- Exercise details
Return each line of the items that contains the string "Collapse", copied in full and without alteration.

Rows of pointing data

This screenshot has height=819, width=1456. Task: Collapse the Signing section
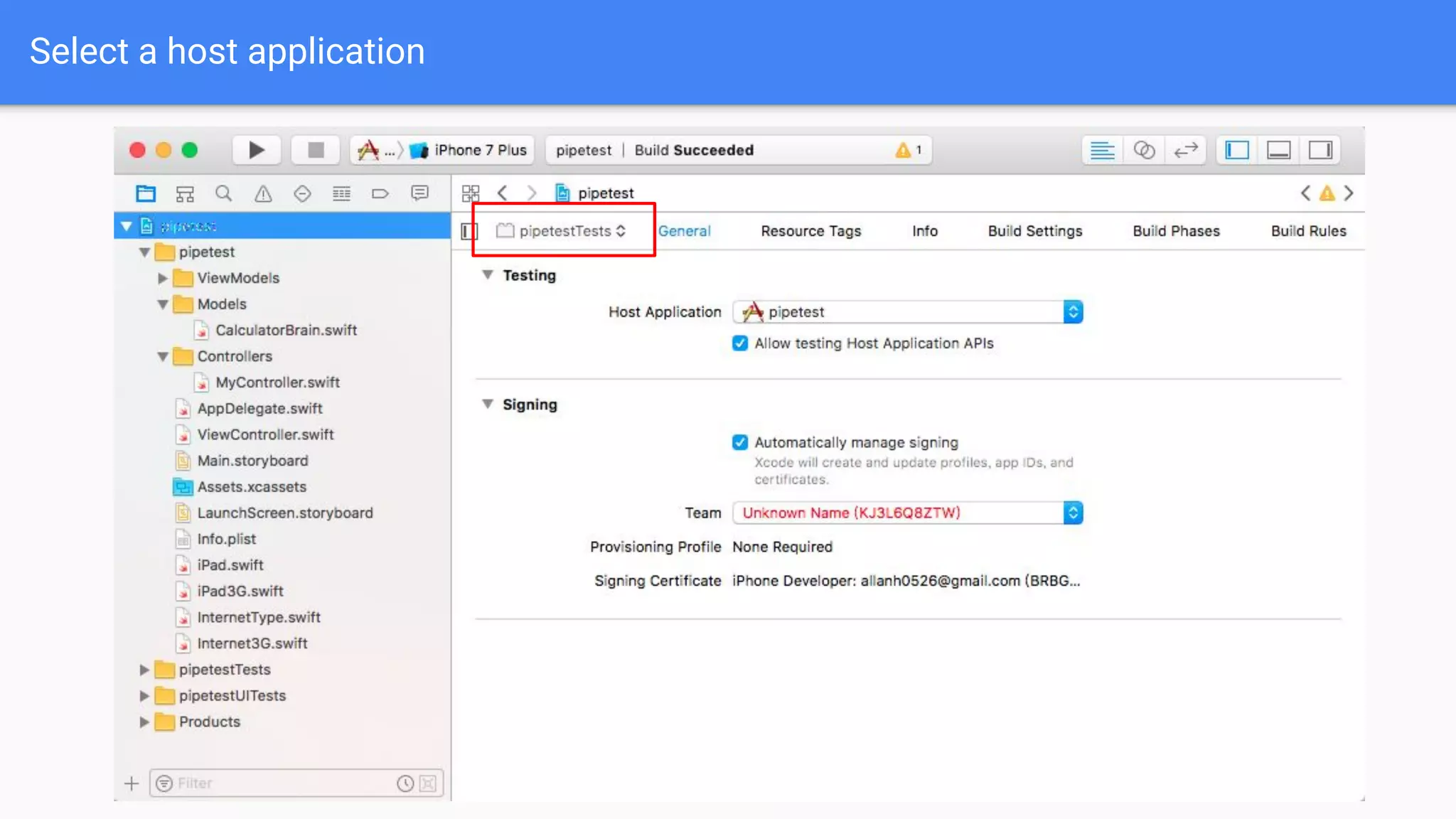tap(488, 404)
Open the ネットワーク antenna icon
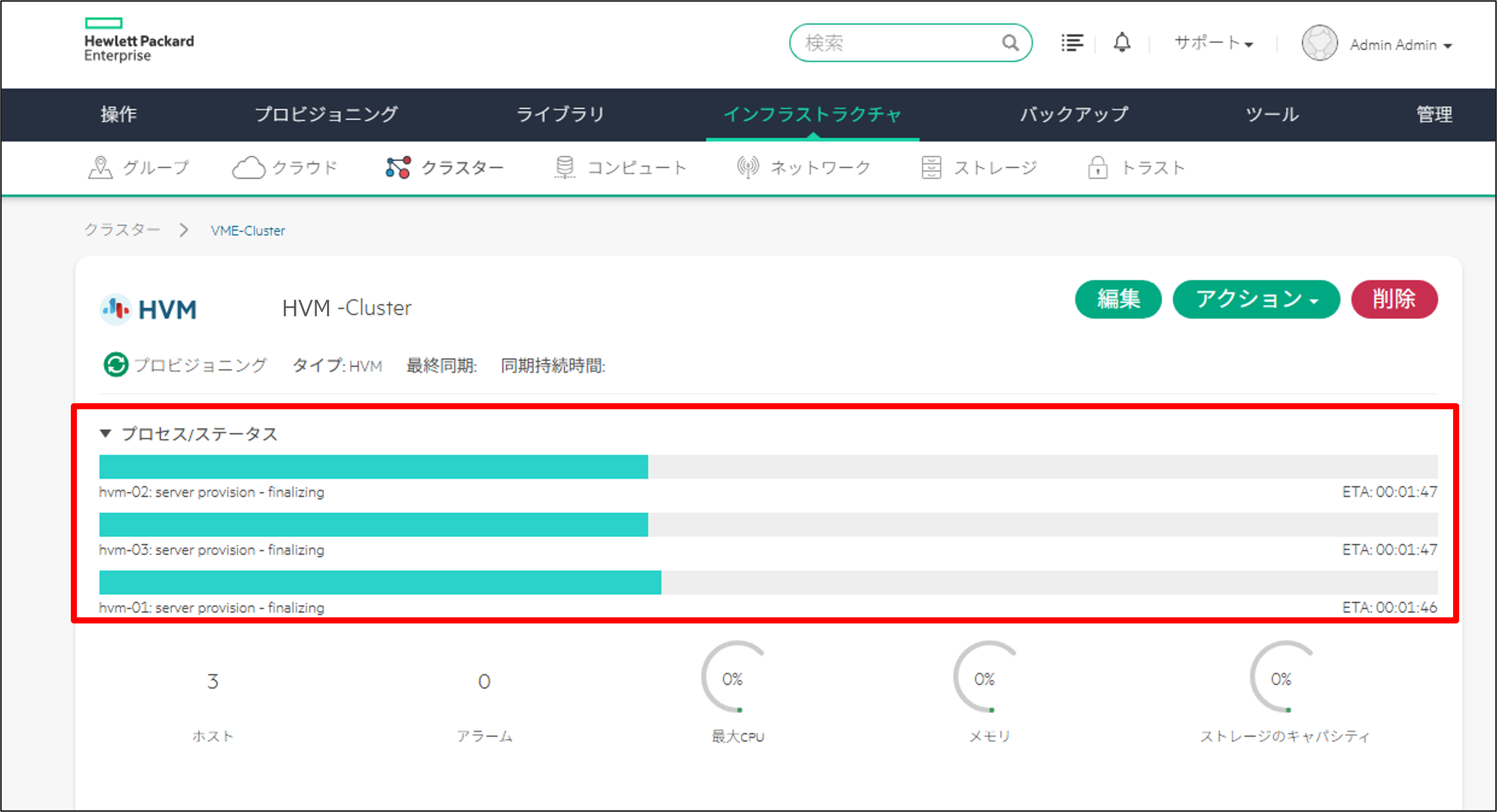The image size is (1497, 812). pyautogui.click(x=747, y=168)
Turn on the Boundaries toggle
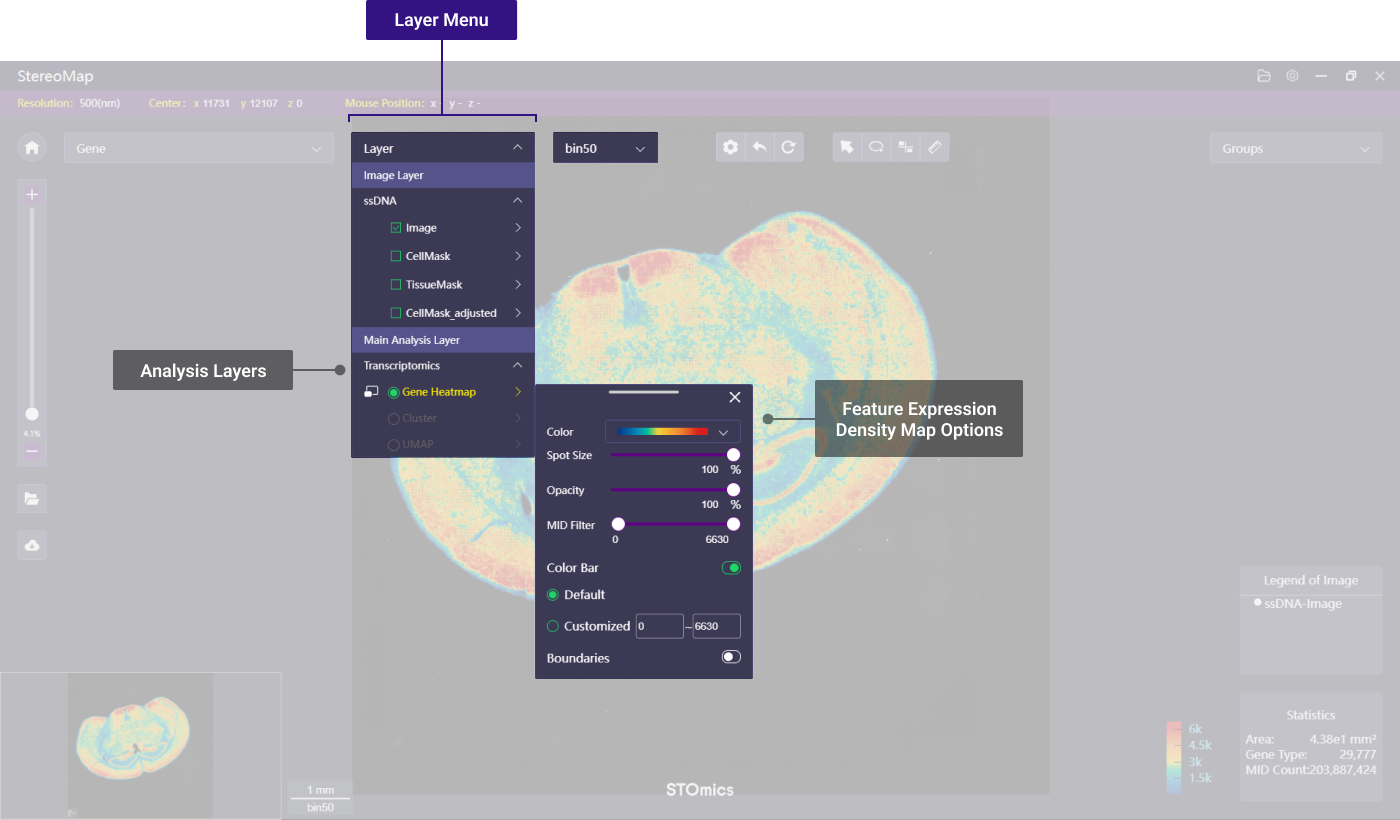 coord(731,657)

- Result of this exercise
This screenshot has height=819, width=1456. Task: Collapse the Signing section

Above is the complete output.